__Instruction__: Repeat the listing word for word from the line with "Click the pause button in the player" up to and including the last line of the listing.

Target position records:

=======

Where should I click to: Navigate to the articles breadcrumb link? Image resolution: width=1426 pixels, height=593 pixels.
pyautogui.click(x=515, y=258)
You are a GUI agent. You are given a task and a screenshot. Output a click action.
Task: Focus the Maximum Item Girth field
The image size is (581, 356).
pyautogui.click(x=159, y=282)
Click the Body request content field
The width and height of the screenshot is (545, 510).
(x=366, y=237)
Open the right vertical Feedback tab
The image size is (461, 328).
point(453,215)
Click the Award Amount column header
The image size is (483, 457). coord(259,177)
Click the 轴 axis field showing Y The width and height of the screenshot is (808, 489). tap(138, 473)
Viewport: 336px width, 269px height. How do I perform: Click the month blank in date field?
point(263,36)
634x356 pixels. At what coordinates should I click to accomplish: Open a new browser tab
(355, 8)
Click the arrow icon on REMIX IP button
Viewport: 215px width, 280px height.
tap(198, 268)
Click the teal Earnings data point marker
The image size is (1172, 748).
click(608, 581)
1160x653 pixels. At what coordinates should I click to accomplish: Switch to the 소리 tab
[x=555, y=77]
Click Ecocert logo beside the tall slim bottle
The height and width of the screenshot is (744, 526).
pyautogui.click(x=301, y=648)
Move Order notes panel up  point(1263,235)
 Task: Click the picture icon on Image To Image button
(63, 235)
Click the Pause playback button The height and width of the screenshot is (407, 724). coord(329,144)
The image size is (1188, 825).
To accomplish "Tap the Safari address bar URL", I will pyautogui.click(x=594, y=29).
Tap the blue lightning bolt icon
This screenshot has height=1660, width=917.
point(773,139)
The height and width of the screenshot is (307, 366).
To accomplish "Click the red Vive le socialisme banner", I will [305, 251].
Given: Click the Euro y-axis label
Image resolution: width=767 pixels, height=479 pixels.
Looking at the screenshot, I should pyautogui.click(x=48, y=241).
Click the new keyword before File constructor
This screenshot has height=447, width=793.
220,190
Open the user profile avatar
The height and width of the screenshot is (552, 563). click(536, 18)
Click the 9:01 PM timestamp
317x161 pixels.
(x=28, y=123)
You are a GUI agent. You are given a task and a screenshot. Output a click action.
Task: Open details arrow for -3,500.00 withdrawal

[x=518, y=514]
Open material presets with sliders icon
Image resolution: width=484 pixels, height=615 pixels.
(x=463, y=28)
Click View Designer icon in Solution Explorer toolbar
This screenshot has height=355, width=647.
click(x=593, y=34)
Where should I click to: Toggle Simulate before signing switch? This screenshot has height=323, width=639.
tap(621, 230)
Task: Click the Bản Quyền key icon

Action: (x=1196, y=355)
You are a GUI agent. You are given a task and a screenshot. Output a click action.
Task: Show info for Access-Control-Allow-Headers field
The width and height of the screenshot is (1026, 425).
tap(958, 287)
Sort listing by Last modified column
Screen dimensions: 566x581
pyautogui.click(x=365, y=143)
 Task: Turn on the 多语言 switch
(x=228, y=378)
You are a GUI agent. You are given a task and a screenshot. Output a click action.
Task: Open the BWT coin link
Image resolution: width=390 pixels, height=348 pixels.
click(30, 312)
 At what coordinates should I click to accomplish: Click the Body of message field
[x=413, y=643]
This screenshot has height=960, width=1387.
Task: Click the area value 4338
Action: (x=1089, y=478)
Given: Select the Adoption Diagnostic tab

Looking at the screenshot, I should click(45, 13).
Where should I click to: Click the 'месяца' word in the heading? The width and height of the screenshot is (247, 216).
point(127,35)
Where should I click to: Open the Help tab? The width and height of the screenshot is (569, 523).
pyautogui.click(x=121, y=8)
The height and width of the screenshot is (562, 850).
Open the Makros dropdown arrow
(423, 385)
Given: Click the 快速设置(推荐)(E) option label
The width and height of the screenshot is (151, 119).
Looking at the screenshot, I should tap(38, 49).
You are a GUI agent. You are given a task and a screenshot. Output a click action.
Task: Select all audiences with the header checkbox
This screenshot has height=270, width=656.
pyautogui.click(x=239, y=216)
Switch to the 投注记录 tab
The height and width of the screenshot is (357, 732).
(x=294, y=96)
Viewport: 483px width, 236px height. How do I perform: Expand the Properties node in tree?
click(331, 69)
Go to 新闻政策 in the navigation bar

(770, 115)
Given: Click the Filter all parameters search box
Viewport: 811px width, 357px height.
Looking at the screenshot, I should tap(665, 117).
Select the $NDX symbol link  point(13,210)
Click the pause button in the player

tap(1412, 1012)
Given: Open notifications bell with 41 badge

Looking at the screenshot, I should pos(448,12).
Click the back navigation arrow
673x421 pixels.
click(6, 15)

=======

__Response to this exercise__:
Click the pause button in the player

tap(1412, 1012)
Given: Open notifications bell with 41 badge

Looking at the screenshot, I should pos(448,12).
Click the back navigation arrow
673x421 pixels.
click(6, 15)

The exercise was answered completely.